When the water became cool, I stepped out and dried off before getting dressed. Noah and Rusty were both in the living room when I came out. I said nothing as I walked past and went into the kitchen to grab a bottle of water. I’d no sooner reached in the refrigerator when I felt a presence behind me.

Rusty was standing there, his eyes looking at me like he was peering into my soul. It gave me the immediate chills. “Did you want somethin’?” I scooted to the side to move away from how close we stood to each other.

“I just wanted to say that I’m sorry you caught me in a bad way. I mean you no disrespect. Your cousin was kind enough to let me stay here while my trailer gets repaired. The water leaked all over the floor and now there’s a hole we have to fix. I’ll make sure to stay out of your way while I’m a guest.”

I tried to keep my cool, just in case the weird vibe was just me being overcautious. “It’s fine.” I took a sip of my water before continuing. “I’m tired from drivin’ and didn’t really see nothin’ anyway. Don’t even worry about it. As far as stayin’ out of my way, you probably won’t need to work hard at it. I plan on stayin’ clear of Noah until his fiancée gets home. He acts like a dickhead when she ain’t here, and I’m not his momma.” I left the room before he could reply back. Having a conversation would only imply that I wanted to talk, in which I did not.

I passed by Noah again on my way back to my room. He gave me this look that annoyed me. “What?”

He lifted his bottle and pointed to me. “You know what. Did you see him?”

I played it off like I didn’t know he was talking about Tate. “See who?”

“You know who. Did you see him, because the way you’re actin’ is makin’ me feel like you did?”

“Shut up. You don’t know what you’re talkin’ about.” I rolled my eyes, trying to play off the fact that he was right.

Rusty came back in the room with a water in his hand. It caught my attention since I noticed a few beer bottles on the table in front of Noah. “Excuse me,” he said as he passed me and sat down in the chair. I avoided eye contact with our creepy guest and waited for Noah to respond.

“If I find out you saw that douche bag, you’re never goin’ to hear the end of it. You got me?”

I threw my hands up in the air. “Yeah, Dad. I hear ya.” Annoyed, I went back to my room and locked the door. If he wanted to control me like that, I was going to be difficult.

That night I lay in my bed with so much on my mind. The pain and humiliation of what Tate did to me was still too fresh to let go of. The guilt of going against my family was chastening. I was pretty sure that both of my parents knew something had happened. They at least sensed that I was different after that first night. My brothers may have covered for me, but at some point I had this bad feeling they would spill. It was only a matter of time.

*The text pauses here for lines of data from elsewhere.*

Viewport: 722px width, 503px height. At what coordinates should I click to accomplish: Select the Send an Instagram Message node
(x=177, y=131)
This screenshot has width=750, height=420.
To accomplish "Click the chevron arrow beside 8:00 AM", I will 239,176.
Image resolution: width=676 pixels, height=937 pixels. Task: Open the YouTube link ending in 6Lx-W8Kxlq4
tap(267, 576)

Speaking of that. I’d have plenty of time to get over my cheating ex. If they ever discovered the shameful truth at least they’d know that I learned my lesson the hard way. Hopefully they’d feel sorry for me and pity me, instead of letting me know how stupid I was for going against all of them and doing it anyway.

While staring at the empty side of the bed beside me, I wondered if I’d ever be able to find someone that could be faithful to me. Maybe I had this hidden sign on my head that told men they could cheat, lie and treat me like dirt. It was possible that I’d be one of those women that never found true love. It was hard to consider when the adults in my family were all so happy. To long for that kind of life was realistic, but unreachable.

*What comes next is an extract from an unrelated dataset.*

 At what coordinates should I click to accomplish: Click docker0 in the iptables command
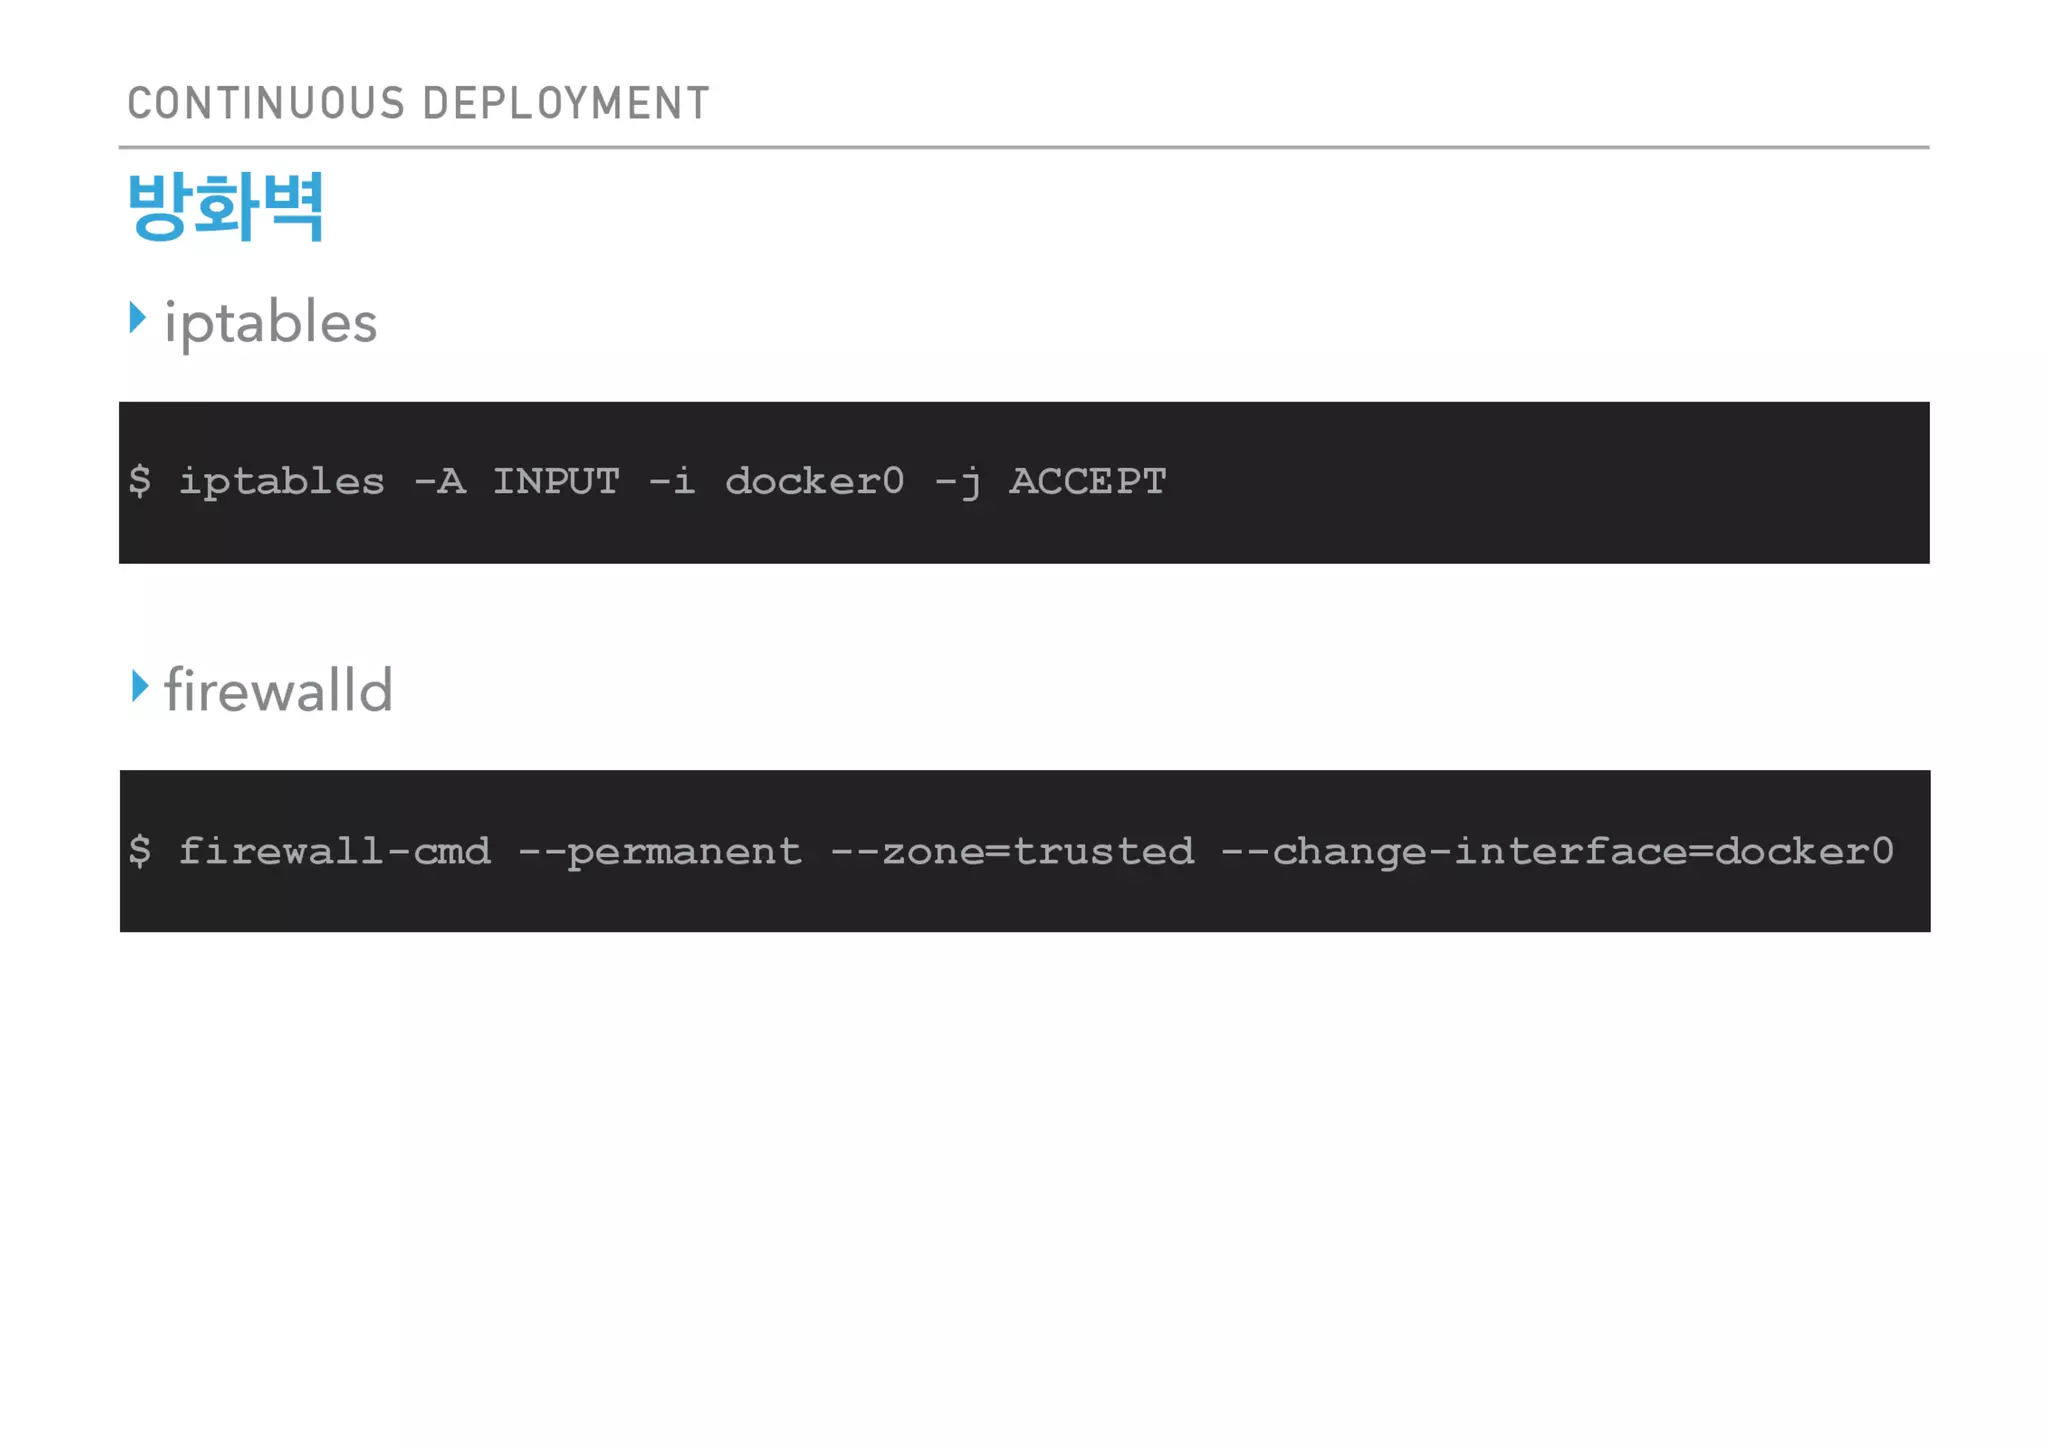[x=814, y=481]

It was heart wrenching, to say the least.

Chapter 6

Rusty

She was so beautiful, but the resemblance was uncanny. I couldn’t stop looking at her and seeing my old life; the one I’d walked away from years ago. Seeing Isabella was like reliving it over and over again. On one hand I couldn’t look away when she came into the room. On the other, I wanted to be as far from her as humanly possible.

It wasn’t just her figure, or the color of her blonde hair either. Those eyes, green and pure, brought back so much regret.

As much as I tried to keep my cool around her, I knew I was freaking her out. If she only knew what I was thinking she’d hate me more.